Venturi flow calculations

[bjenks]

I am trying to do some energy calculations for an aquaculture project that is trying to calculate different methods of creating flow in a channel and injecting air into water. So I am electrical engineer in background, but have some basic fluid knowledge. They currently want me to evaluate a 2 HP pump with a 2" PVC pipe going in to multiple 2" venturi with a 1"x 60" pipe at the throat of the venturi. My job is to determine how much air is being injected and then the total flow.
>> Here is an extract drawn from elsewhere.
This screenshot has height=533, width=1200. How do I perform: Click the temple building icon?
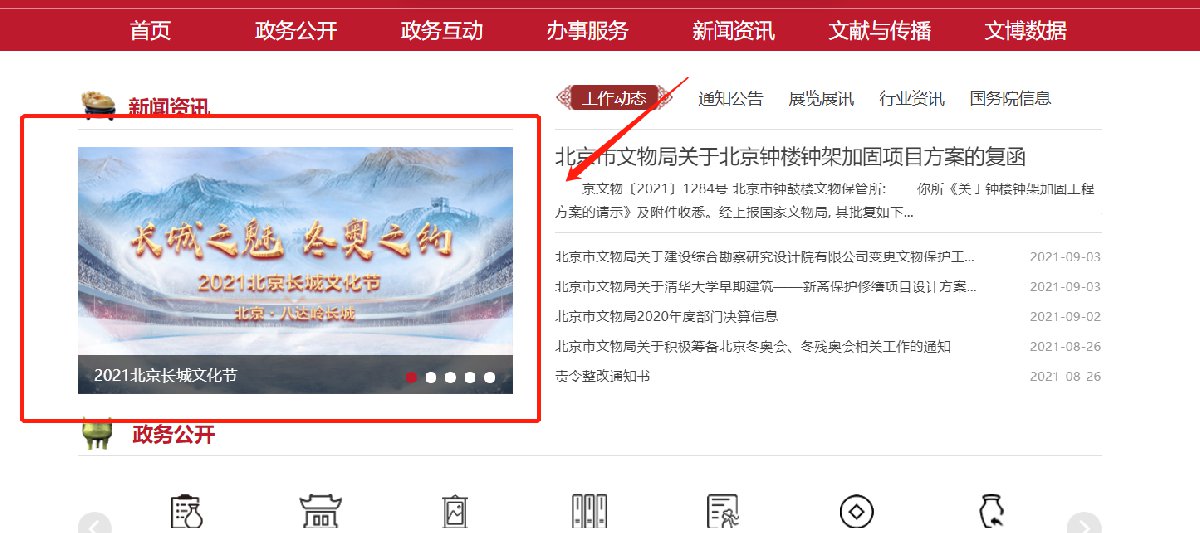pyautogui.click(x=320, y=512)
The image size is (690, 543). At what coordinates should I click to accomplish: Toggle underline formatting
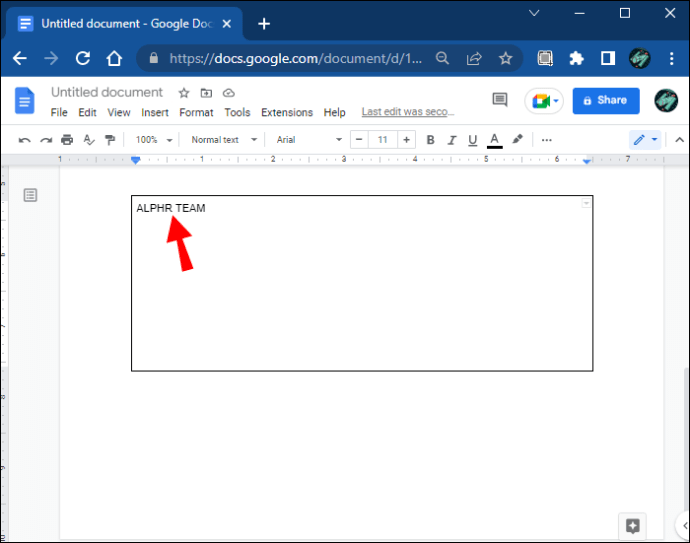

So assuming the entry is P1*A1 and the throat is P2*A2 and the water going into the venturi is at 30 psi at a velocity of 8.17 f/s in a 2" pipe I solved for P2. I came up with P2=P1 + C*(SW*V1^2(1-1/B^2)/(2*g)) where B=A2/A1 and SW=Specific weight and g=gravity rate and C=discharge coefficient. Is that correct? Step 2) Assuming the 1" throat injector pipe is supplied from sea level atmosphere at 14.7 psi, is it true that I have to get P2 below 14.7 to start sucking air in? by playing with the B I can get the pressure down to minus 45 psi which is impossible so there must be a theoretical limit on P2 (Choke flow)? Suppose P2 is at 7 psi from the water flow and I used Poisevilles Equation to determine R of .667, does that mean the air intake is (14.7-7)/.667 (I have some conversion in so that I come up with 298 CFH. The problem is Mazzei Injectors show a much different number. I have enclosed a spread sheet to show my calcs.

 

[chicopee]

Get Mark or Kent ME Power handbooks and the subject on injectors is well covered. If your static pressure at the throat of the venturi is greater than atmospheric pressure, I don't see how air can be aspirated, so you'll have to size the throat using Bernouilli's equation. The specific weight of the liquid at the throat will need to be modified with the introduction of the air stream and a subject on that aspect is well covered under air lift pumps also detailed in the above references.

 

[bjenks]

Thanks chicopee, I actually have the Marks Standard Handbook for ME and it does have the basic venturi info, but nothing on design of a system that consist of a incompressible fluid going through a venturi that then suck in air and pushes out a combined mixture. air lift pumps are based on blowing air into a tube that changes the density of the water/air and thus causes it to rise. I am not sure if you were envisioning that as part of your response. Venturi Injector aeration is a different process.

 

[chicopee]

With air lift pumps, I am suggesting that there are formulae for densities of water, air and solids(which become entrained) in the mixtures. A mixture of water and air at the throat is what you'll need in the application of the first law, at least that is the way I would approach the problem.
There will be suction of air at the throat or even past the throat where you still have high velocities. A simple experiment would be to expose one end of a plastic tube perpendicular to the water jet from a nozzle supplying recirculated water to a pool and the other end to atmosphere. Air will be aspirated which is what you want,a two phase flow. Another example would be the old snow gun technology used in ski area where water and air are combined in a ventury and released to atmosphere as a fine spray turned to ice.